- Aim of the exercise -
Only the number is needed: how many lines of the records include "header"?

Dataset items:
/---
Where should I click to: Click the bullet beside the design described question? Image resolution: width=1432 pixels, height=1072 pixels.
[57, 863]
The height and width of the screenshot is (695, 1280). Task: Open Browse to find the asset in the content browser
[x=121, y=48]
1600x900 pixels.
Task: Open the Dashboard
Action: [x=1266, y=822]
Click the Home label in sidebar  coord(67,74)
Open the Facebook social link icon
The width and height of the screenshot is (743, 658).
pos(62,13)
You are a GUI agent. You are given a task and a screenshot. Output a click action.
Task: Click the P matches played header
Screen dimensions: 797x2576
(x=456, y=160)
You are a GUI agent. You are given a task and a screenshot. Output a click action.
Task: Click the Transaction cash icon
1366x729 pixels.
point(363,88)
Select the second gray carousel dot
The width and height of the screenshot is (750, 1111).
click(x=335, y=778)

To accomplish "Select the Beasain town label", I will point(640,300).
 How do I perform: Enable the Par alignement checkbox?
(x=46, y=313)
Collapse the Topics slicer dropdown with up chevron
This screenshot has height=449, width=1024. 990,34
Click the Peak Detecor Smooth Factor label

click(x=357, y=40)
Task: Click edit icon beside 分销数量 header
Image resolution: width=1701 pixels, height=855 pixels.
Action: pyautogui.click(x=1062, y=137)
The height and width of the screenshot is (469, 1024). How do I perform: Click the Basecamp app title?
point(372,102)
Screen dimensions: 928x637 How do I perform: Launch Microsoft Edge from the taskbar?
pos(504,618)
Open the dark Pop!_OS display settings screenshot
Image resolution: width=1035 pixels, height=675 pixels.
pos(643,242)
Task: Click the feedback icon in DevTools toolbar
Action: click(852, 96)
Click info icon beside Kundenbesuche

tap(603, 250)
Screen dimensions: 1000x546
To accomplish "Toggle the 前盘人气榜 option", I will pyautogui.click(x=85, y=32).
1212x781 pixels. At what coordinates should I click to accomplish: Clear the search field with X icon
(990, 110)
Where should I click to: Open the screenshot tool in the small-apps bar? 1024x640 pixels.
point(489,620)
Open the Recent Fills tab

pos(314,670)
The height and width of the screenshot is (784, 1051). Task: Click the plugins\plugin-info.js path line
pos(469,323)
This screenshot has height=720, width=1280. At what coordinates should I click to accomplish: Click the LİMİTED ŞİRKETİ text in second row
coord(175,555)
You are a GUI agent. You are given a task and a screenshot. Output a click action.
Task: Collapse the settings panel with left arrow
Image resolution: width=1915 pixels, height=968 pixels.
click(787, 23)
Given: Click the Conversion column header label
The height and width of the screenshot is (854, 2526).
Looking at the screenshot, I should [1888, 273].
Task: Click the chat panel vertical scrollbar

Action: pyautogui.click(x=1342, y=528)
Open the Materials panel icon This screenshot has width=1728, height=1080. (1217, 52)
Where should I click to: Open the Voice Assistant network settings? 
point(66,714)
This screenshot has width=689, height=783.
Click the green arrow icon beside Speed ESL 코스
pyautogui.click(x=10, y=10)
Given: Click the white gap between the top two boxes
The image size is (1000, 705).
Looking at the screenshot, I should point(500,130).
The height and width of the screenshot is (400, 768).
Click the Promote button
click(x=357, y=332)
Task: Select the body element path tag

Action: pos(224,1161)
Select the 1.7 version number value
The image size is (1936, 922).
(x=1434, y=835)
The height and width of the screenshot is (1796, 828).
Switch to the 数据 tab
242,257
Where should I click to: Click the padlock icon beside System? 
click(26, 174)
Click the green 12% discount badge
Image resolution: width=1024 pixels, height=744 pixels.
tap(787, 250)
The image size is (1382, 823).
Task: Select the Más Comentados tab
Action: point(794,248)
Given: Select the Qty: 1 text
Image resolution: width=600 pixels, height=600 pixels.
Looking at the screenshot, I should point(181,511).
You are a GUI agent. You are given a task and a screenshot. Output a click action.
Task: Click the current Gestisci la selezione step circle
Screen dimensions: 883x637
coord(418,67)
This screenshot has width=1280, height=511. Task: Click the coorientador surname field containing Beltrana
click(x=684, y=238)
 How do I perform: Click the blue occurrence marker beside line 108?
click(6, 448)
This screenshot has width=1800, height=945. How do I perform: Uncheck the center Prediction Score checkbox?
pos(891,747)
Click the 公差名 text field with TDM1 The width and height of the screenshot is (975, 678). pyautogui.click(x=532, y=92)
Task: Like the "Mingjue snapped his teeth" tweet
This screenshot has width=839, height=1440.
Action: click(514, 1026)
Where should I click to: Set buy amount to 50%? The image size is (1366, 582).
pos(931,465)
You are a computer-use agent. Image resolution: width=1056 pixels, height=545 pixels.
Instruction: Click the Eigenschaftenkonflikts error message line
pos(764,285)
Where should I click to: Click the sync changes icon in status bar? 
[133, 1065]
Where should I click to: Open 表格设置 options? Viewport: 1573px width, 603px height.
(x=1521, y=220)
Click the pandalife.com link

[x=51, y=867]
\---
- Task result -
3